→ Task: In the forum post about a "cacheme" command, what does the small script the poster wrote create?

→ Document extract:
12

I'm looking for an implementation of a 'cacheme' command, which 'memoizes' the output (stdout) of whatever has in ARGV. If it never ran it, it will run it and somewhat memorize the output. If it ran it, it will just copy the output of the file (or even better, both output and error to &1 and &2 respectively).

Let's suppose someone wrote this command, it would work like this.

$ time cacheme sleep 1    # first time it takes one sec
real   0m1.228s
user   0m0.140s
sys    0m0.040s

$ time cacheme sleep 1    # second time it looks for stdout in the cache (dflt expires in 1h)
#DEBUG# Cache version found! (1 minute old)

real   0m0.100s
user   0m0.100s
sys    0m0.040s

This example is a bit silly because it has no output. Ideally it would be tested on a script like sleep-1-and-echo-hello-world.sh.

I created a small script that creates a file in /tmp/ with hash of full command name and username, but I'm pretty sure something already exists.

Are you aware of any of this?

Note. Why I would do this? Occasionally I run commands that are network or compute intensive, they take minutes to run and the output doesn't change much. If I know it in advance I'd just prepend a cacheme <cmd>, go for dinner and when i'm back I can just rerun the SAME command over and over on the same machine and get the same answer (meaning, same stdout) in an instance.

→ Dataset extract:
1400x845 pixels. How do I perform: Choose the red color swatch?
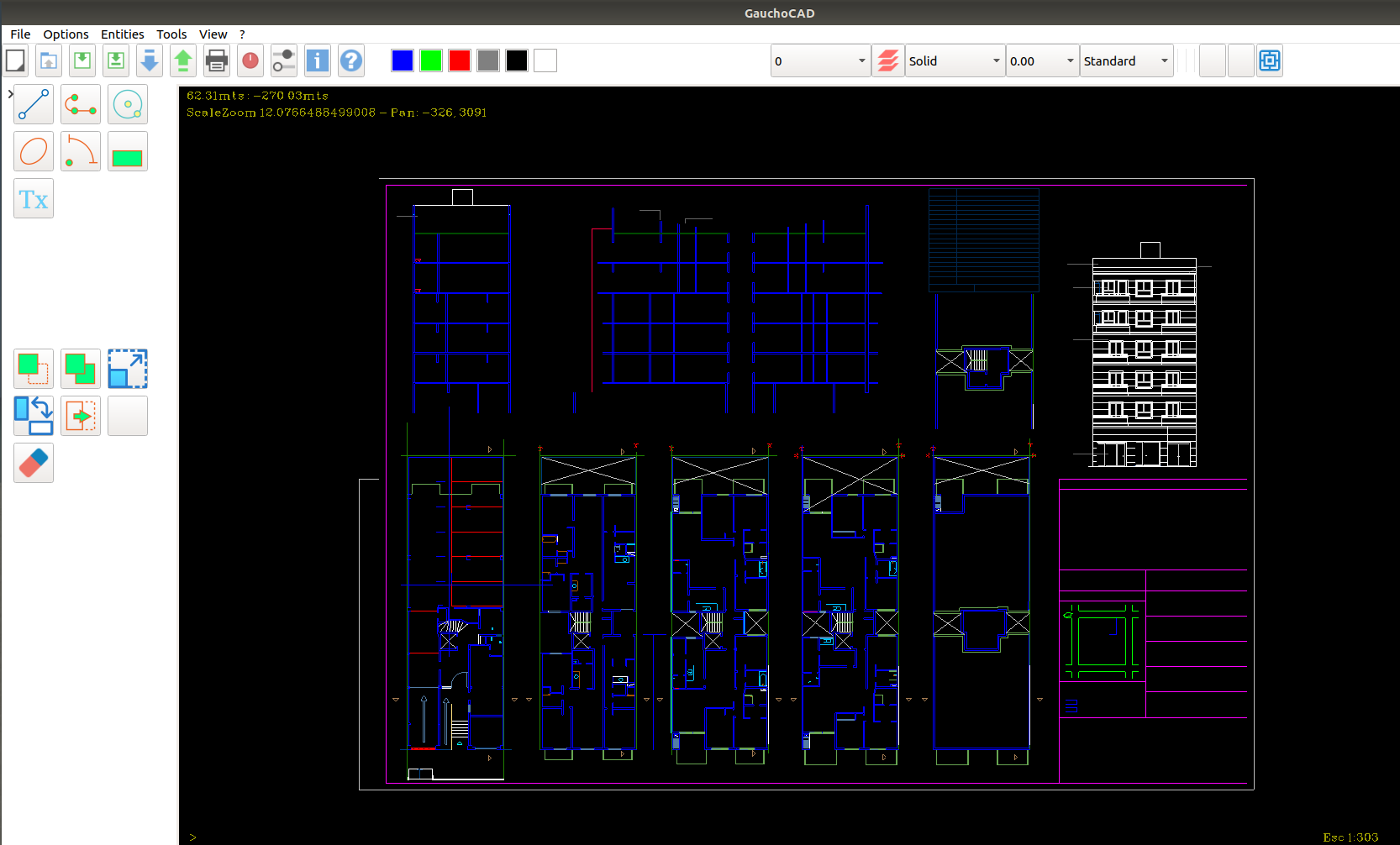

→ Result: A file in /tmp/ with a hash of the full command name and username.